Autre constante : nous marchons essentiellement le matin, entre 7 et 14 heures, et toujours vers l'ouest, donc toutes les photos du camino avec des marcheurs s'éloignant sont faites avec le soleil dans le dos (on dit éclairage de face), ce qui donne une image claire et plate, sans ombre, sauf les nôtres ; si vous voyez le chemin en contre-jour, c'est que le photographe s'est retourné, ou bien que c'est le soir, mais rares sont ceux qui marchent le soir.

Sur le chemin, le premier sujet de conversation, ce sont les motivations des pèlerins.
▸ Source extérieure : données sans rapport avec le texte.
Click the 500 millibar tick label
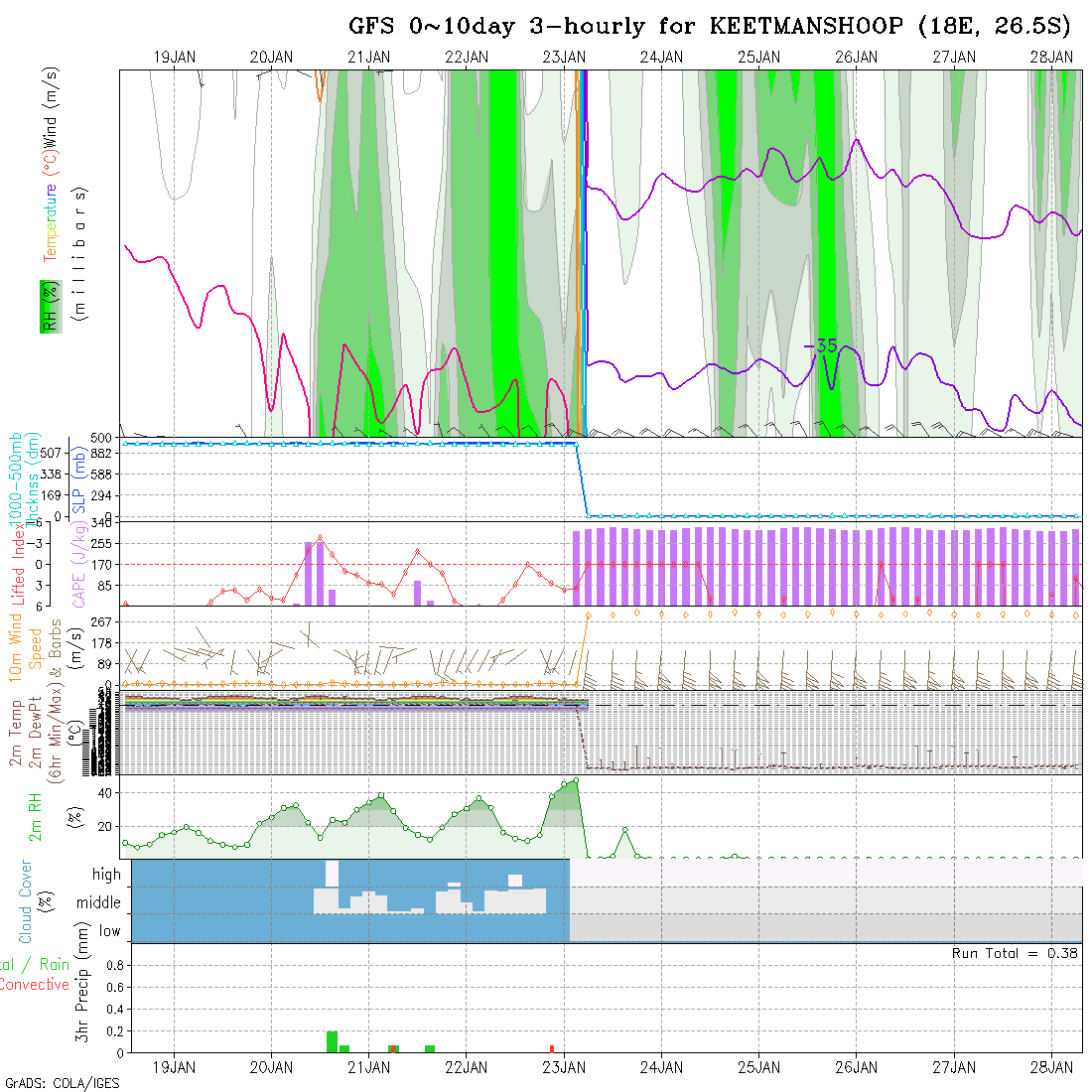 [101, 438]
Il y a une Allemande qui marche parce que son amie a un cancer, et depuis qu'elle marche, son amie va mieux ; elle lui téléphone tous les jours, elle n'est pas près de s'arrêter. Pierre marche pour que ses petits enfants se rendent compte qu'ils ne sont pas très raisonnables quand ils demandent à leurs parents de les emmener à l'école en voiture, alors que « papy a fait 1000 bornes à pied ». Une fille de Logrono marche « pour nettoyer le disque dur qui est dans sa tête ». Quant à moi, je pense que c'est une bonne occasion de mâter mon orgueil et de risquer le châtiment, c’est à dire l'obligation de m'arrêter.
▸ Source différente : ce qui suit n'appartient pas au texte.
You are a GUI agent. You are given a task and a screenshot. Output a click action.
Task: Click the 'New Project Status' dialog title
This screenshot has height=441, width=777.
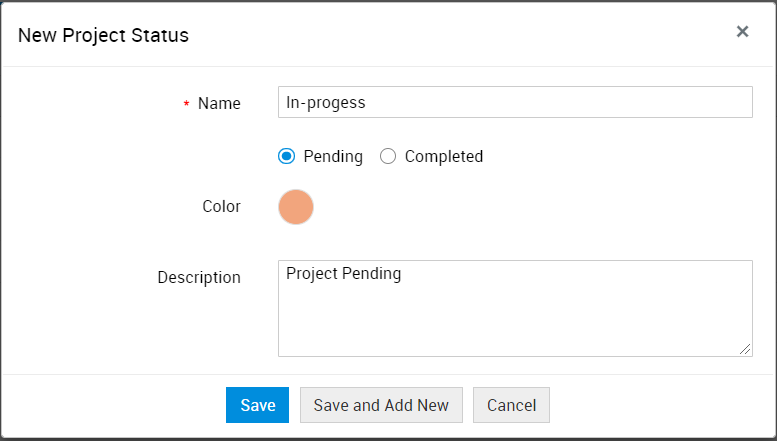pos(104,35)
Toute la matinée, nous avons marché sur un plateau comme soulevé par de très amples ondulations ; le chemin est blanc, crayeux, souvent rectiligne ; de chaque côté, il y a du blé, des vignobles irrigués. Parfois, il devient sentier, bordé de tamaris. Toutes les plantes sont en fleurs (sauf les ajoncs, déjà fanés) ; il y a des genêts, des jaunes et des blancs, des asphodèles, des bruyères blanches et rouges, des cistes, des griffes de sorcière, toutes les fleurs des champs et des bois, il y a réunies ici la flore des Pyrénées et celle de la Méditerranée.
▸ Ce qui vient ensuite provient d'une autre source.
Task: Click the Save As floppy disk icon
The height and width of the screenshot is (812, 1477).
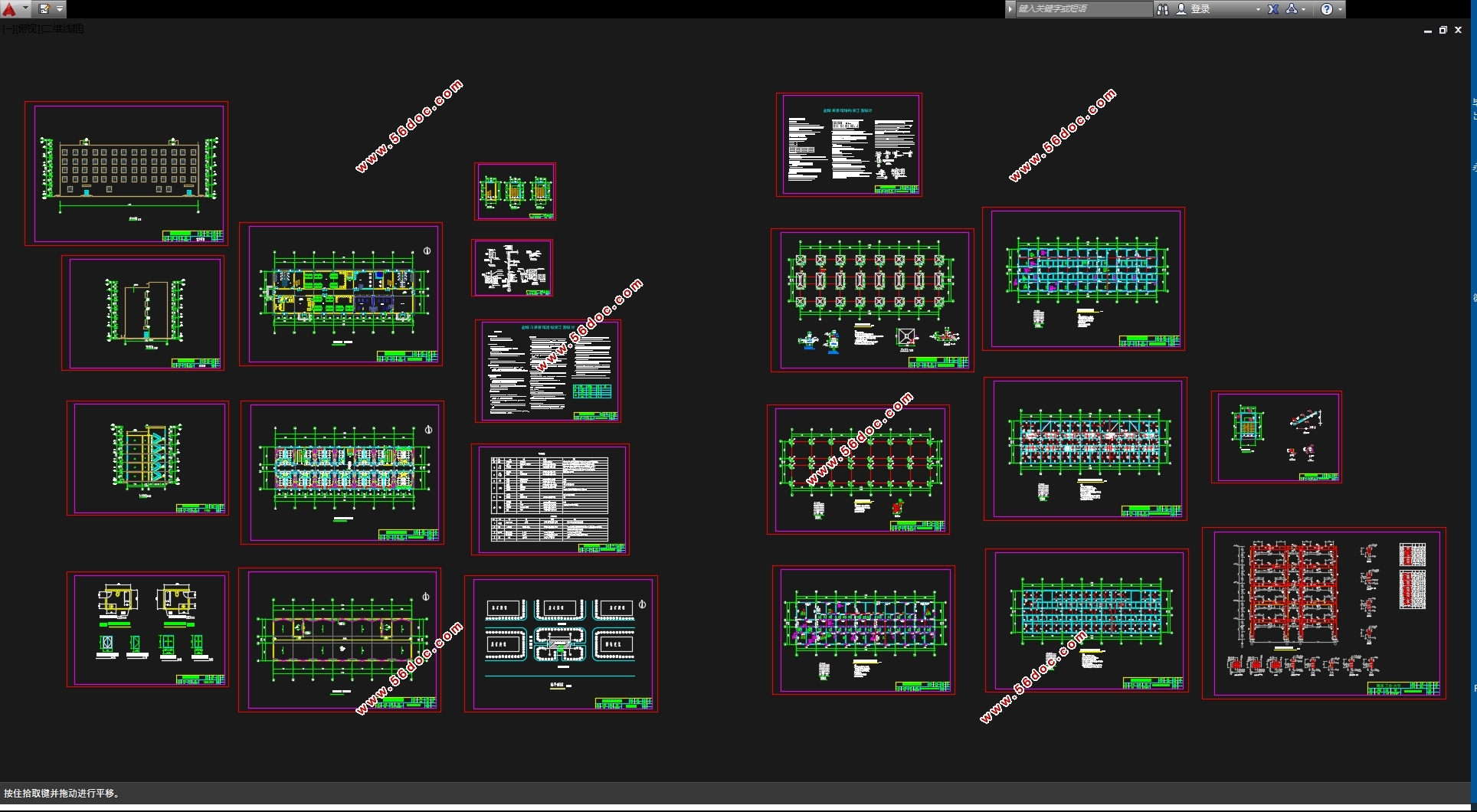Action: point(44,9)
L'alberguo municipale Isaac Santiago des Arcos est tenue par un couple de Flamands très sérieux et efficace. Tout est clean. Je suis dans une petite chambre où il n'y a que deux châlits, mes roomates sont trois Sud-Coréennes. Dîner dans la cuisine de l'albergue avec Pierre et deux dames qui ont fait des macaronis, et une salade de tomates ; comme dessert il y a une banane, chacun a payé deux euros. Les deux dames sont des aides-soignantes à la retraite, l'une a déjà fait le chemin trois fois mais elle ne le fera pas une 4e car elle a été piquée hier par des punaises, ce qui a déclenché chez elle une crise d'allergie terrible ; elle sait que demain son cou aura doublé de volume et qu'il faut qu'on lui fasse des piqûres d'un médicament rare ; aussi a-t-elle décidé d'arrêter et de revenir en France. Au dîner, il y a aussi un costaud, Jacques, ancien moniteur de rugby de la ville de Paris, retiré à Agen, parlant de tout sur un ton catégorique ; je lui montre mon genou : « C'est un début de tendinite », dit-il, et il me prescrit des enveloppements de glace. Ce soir, je prends deux cachets d'Avil avant de me coucher.